Darren Fresco said he asked Pistorius immediately after the sunroof shooting if he was “mad” and told how the runner “just laughed” at him.
Pistorius denies shooting the gun in the car, although two witnesses have now said that he did.
Mr Fresco said the athlete had asked him to take the blame for a gun being fired accidentally by Pistorius under a table in a busy Johannesburg restaurant.
Pistorius, 27, is on trial for murder over the death of girlfriend Reeva Steenkamp on Valentine’s Day last year, and also faces two firearm charges for shooting in public and a third for illegal possession of ammunition.
Pistorius, the first double-amputee runner to compete at the Olympics, pleaded not guilty to all four charges against him. He specifically denies that he fired the gun in the car, his defence team has said.
Throughout yesterday’s court proceedings in Pretoria, Pistorius mostly sat with his hands in his lap, only changing position to make notes.

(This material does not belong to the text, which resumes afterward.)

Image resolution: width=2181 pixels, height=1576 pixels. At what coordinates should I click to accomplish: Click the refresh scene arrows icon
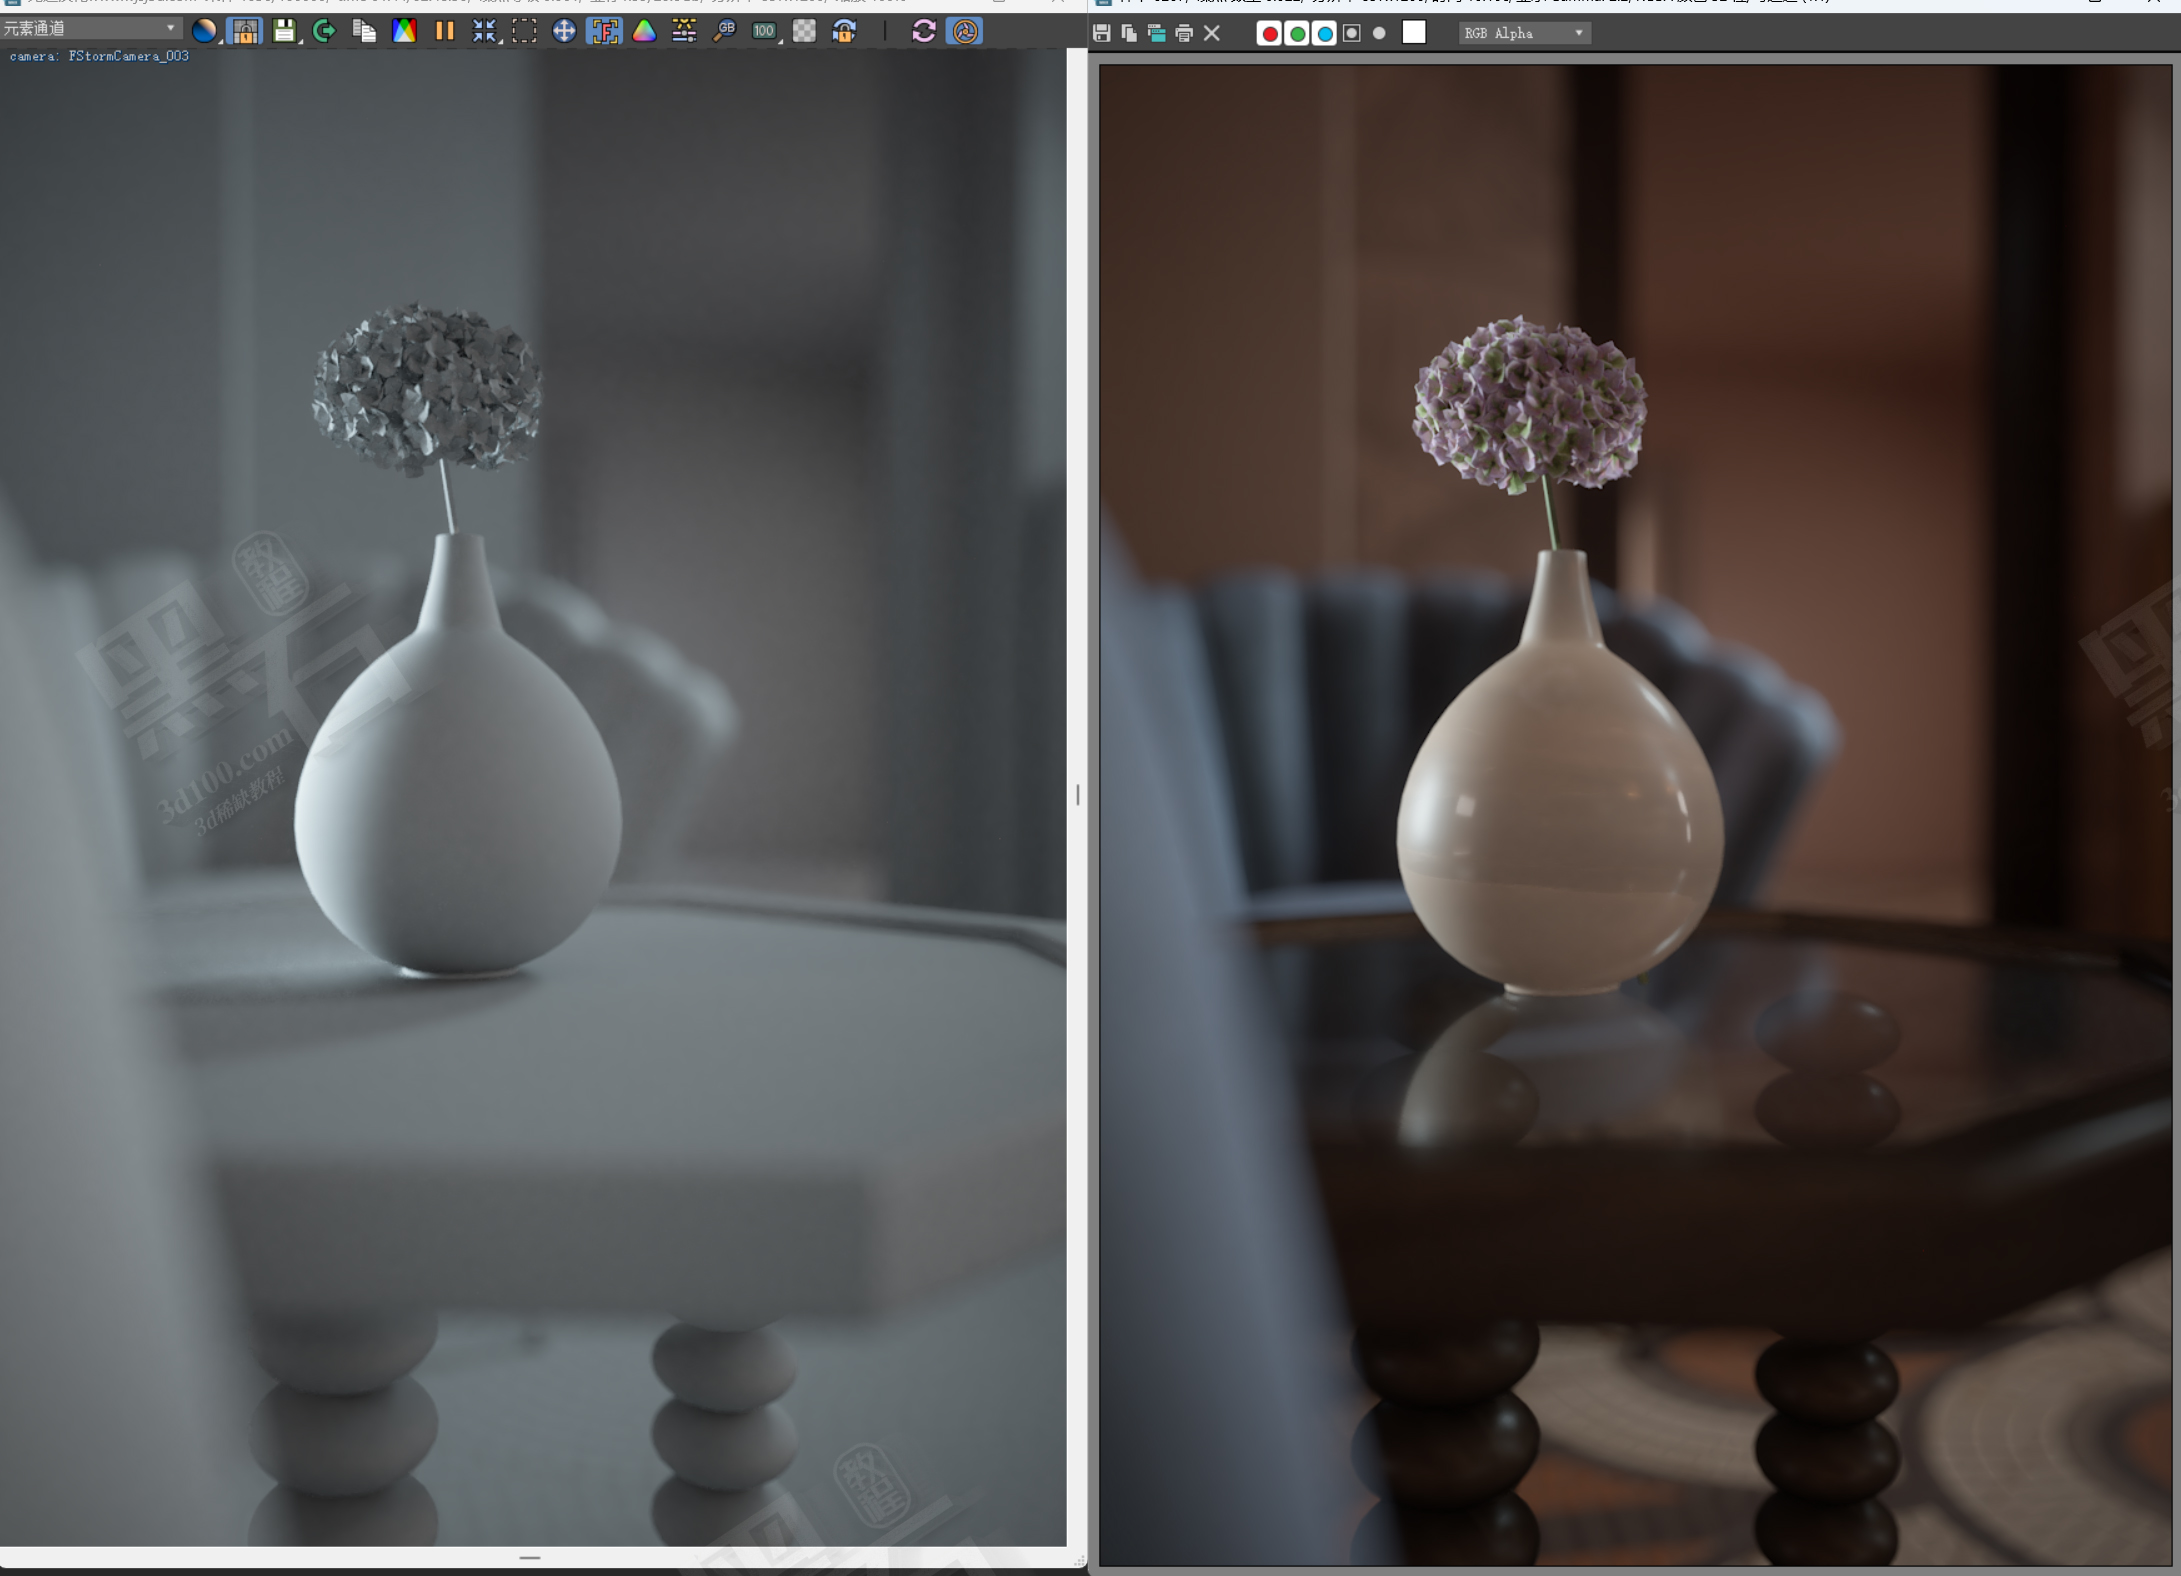coord(924,31)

Mr Fresco, who said he was driving the car during the alleged sunroof shooting in late 2012, and a former girlfriend of Pistorius’, Samantha Taylor, have both testified the athlete shot his gun out the car. Mr Fresco said the group was pulled over, for the second time that day, and Pistorius was furious with an officer for handling his gun, which he had left on the passenger seat.
“You can’t just touch another man’s gun,” Pistorius said to the officer, according to Fresco. “Now your fingerprints are all over my gun. So if something happens, you’re going to be liable.” Later, Pistorius shot out of the sunroof, Fresco said.
“Without prior warning, he shot out the sunroof,” Mr Fresco said. Defence lawyer Barry Roux pointed out that Miss Taylor had a different version.
Mr Roux questioned Mr Fresco on the incident at a Johannesburg restaurant in early 2013 when he handed his gun, a Glock 27 .40-caliber, under the table to Pistorius and it fired.
Mr Fresco said Pistorius asked him to take the blame for the incident, which he did, because he feared bad publicity. Mr Fresco said he had warned Pistorius the gun was “one-up,” meaning it had a bullet in the chamber.
Pistorius maintains he was the only one to shout and scream on the night of the killing. But prosecutors say Ms Steenkamp screamed during an argument and then during the shots, with witnesses testifying to hearing a woman’s screams.
Prosecutors say Pistorius therefore knew who he was shooting at. They have hinted that the bullet that hit Steenkamp in the head was one of the last of the four shots, giving her time to yell out.
Pistorius denies murder, saying he shot Steenkamp by mistake thinking she was an intruder. The trial continues.